Arrange the lines of the items as a Markdown table with the columns Row and Line. Begin with the line containing "You are a GUI", continue through the last line of the items with both ends included, skip blank lines, and leave the pictures out.

══ INPUT MATERIAL ══

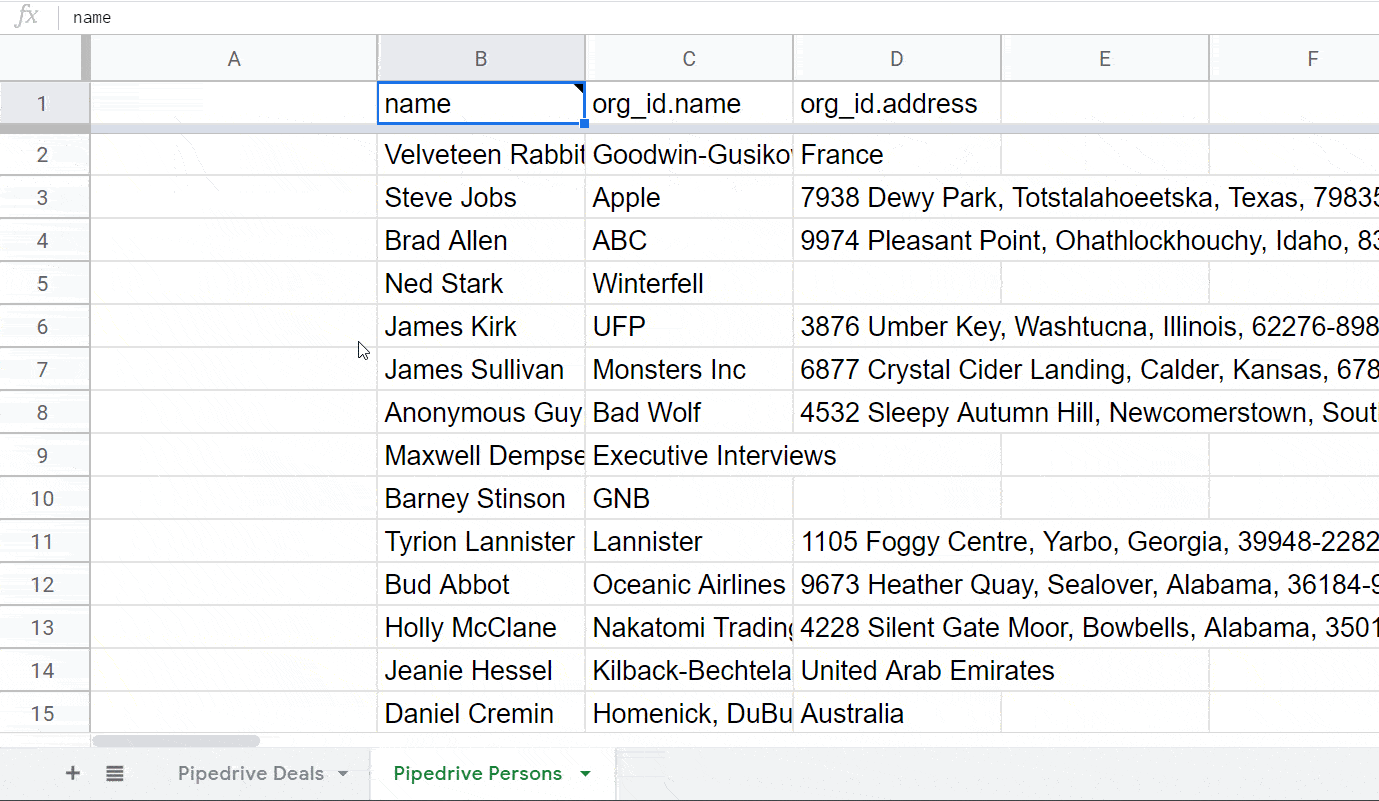Select column B header
Viewport: 1379px width, 801px height.
coord(481,59)
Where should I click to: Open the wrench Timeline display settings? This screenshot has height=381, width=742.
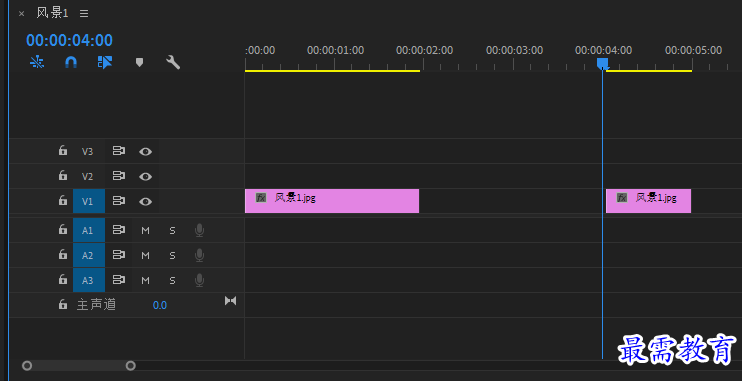coord(173,62)
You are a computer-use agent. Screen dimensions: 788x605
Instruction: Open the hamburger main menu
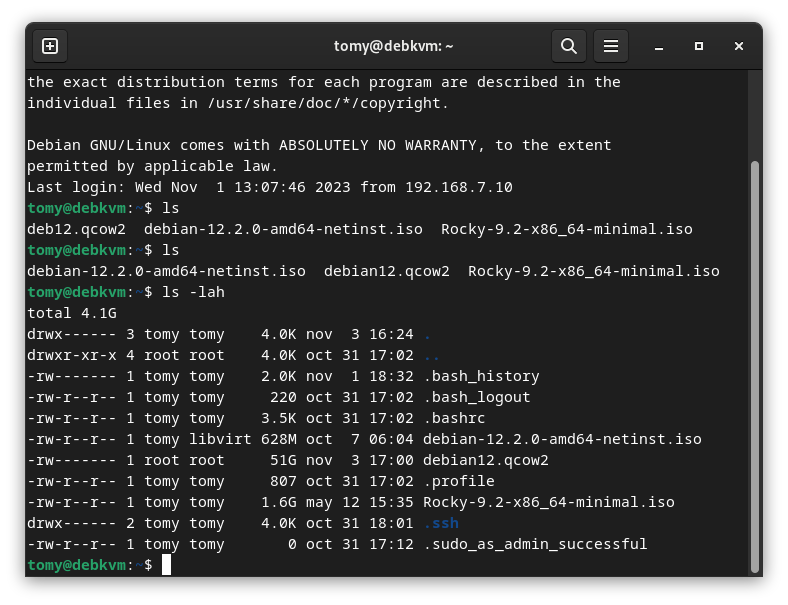click(610, 46)
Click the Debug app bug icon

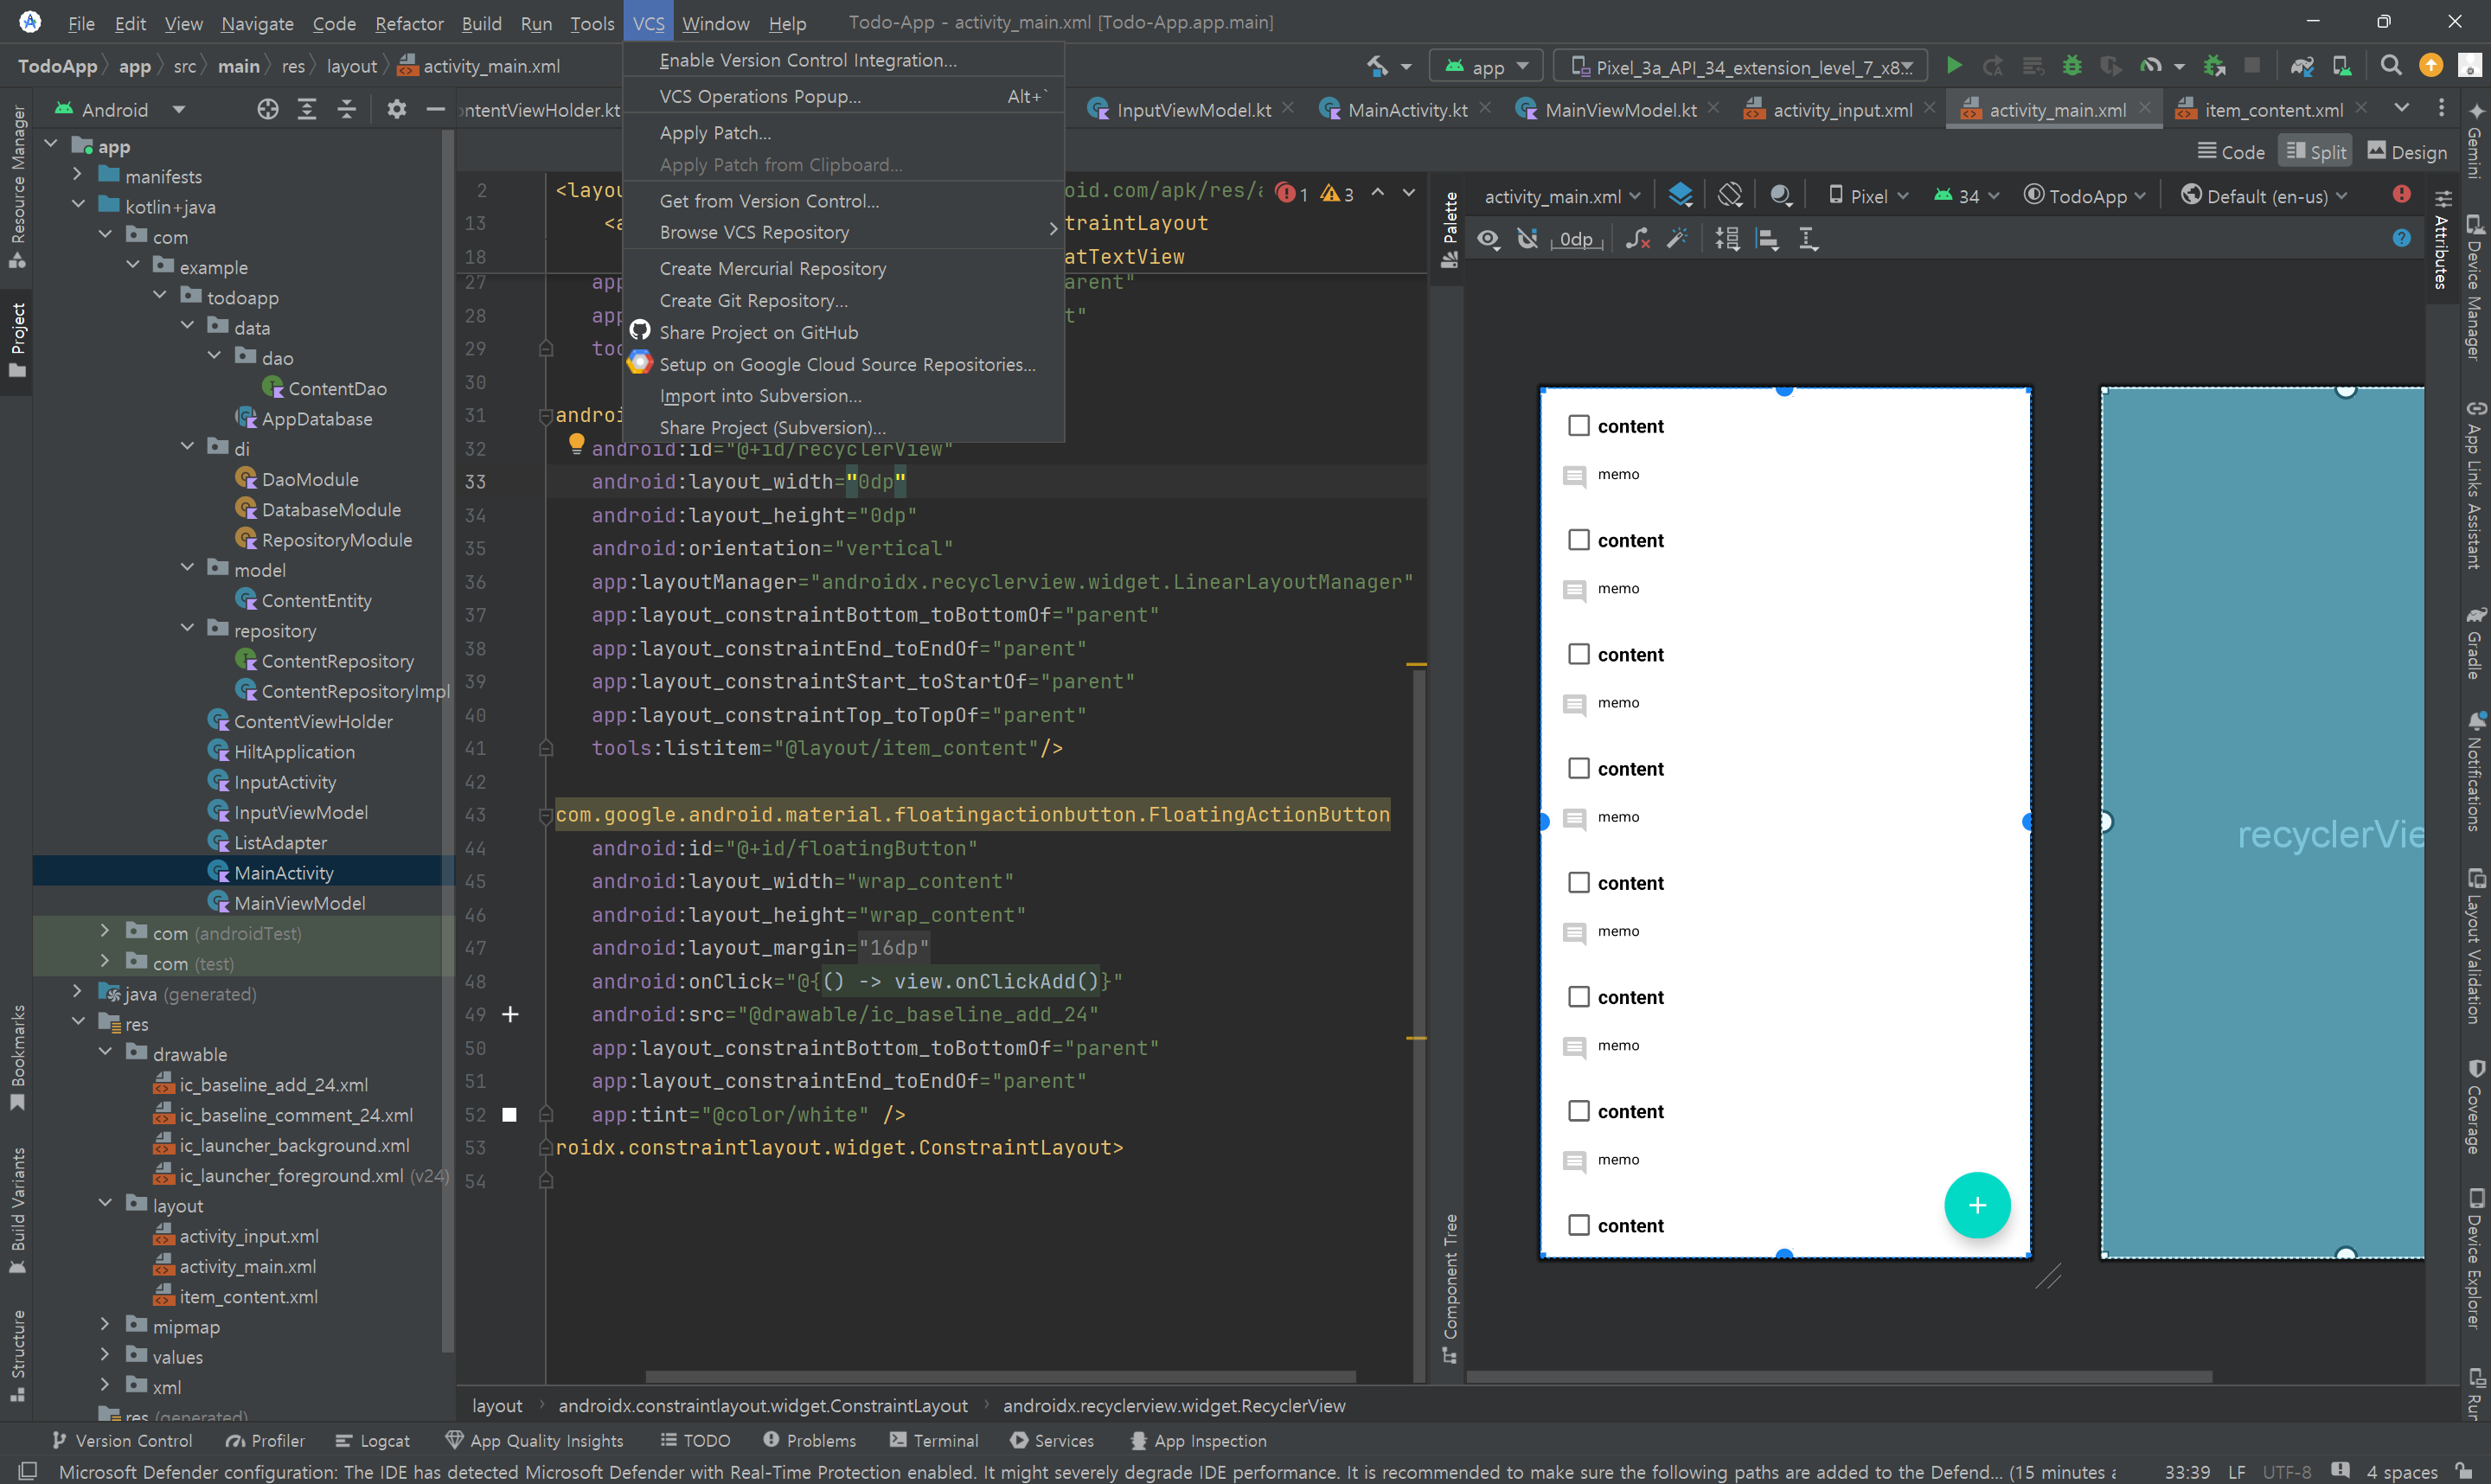click(2072, 66)
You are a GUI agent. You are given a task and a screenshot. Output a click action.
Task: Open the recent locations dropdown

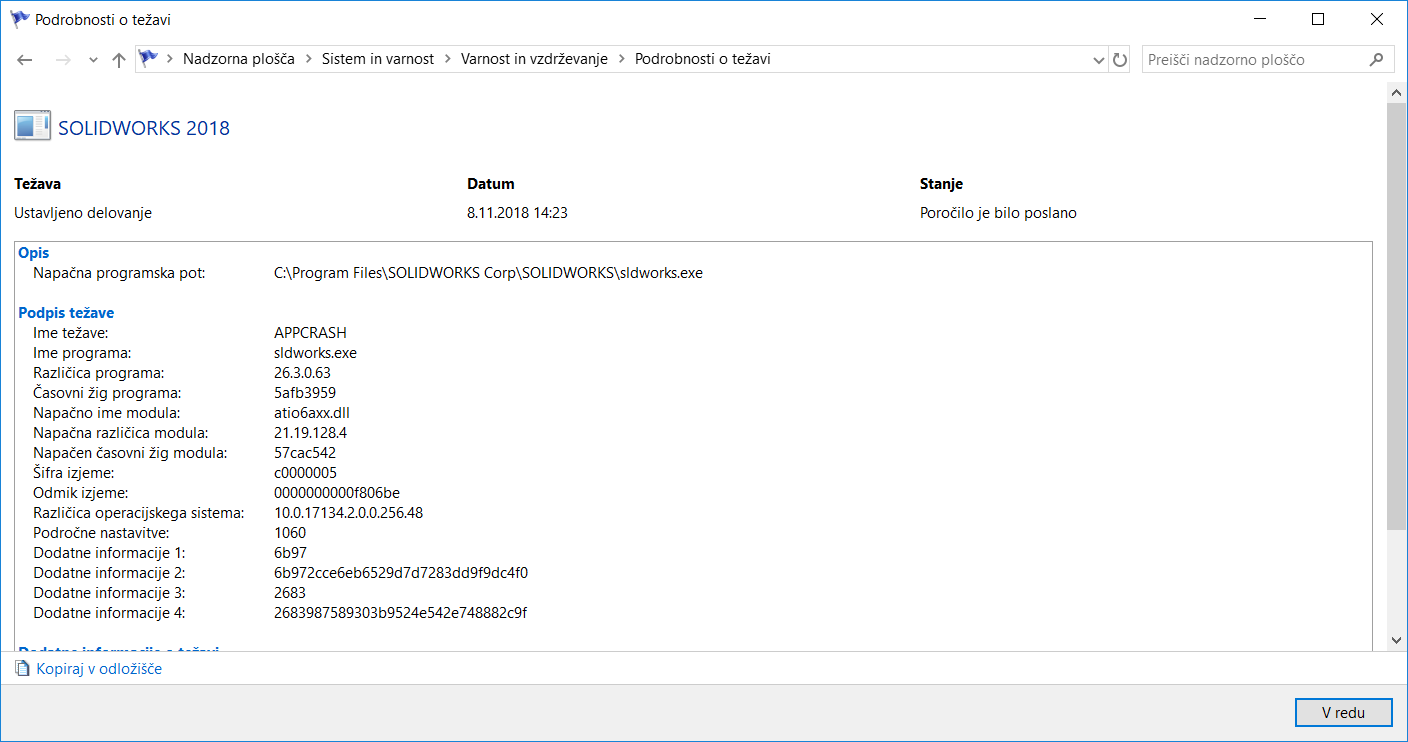coord(93,60)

═══

# THE OUTPUT
| Row | Line |
|---|---|
| 1 | You are a GUI agent. You are given a task and a screenshot. Output a click action. |
| 2 | Task: Open the recent locations dropdown |
| 3 | coord(93,60) |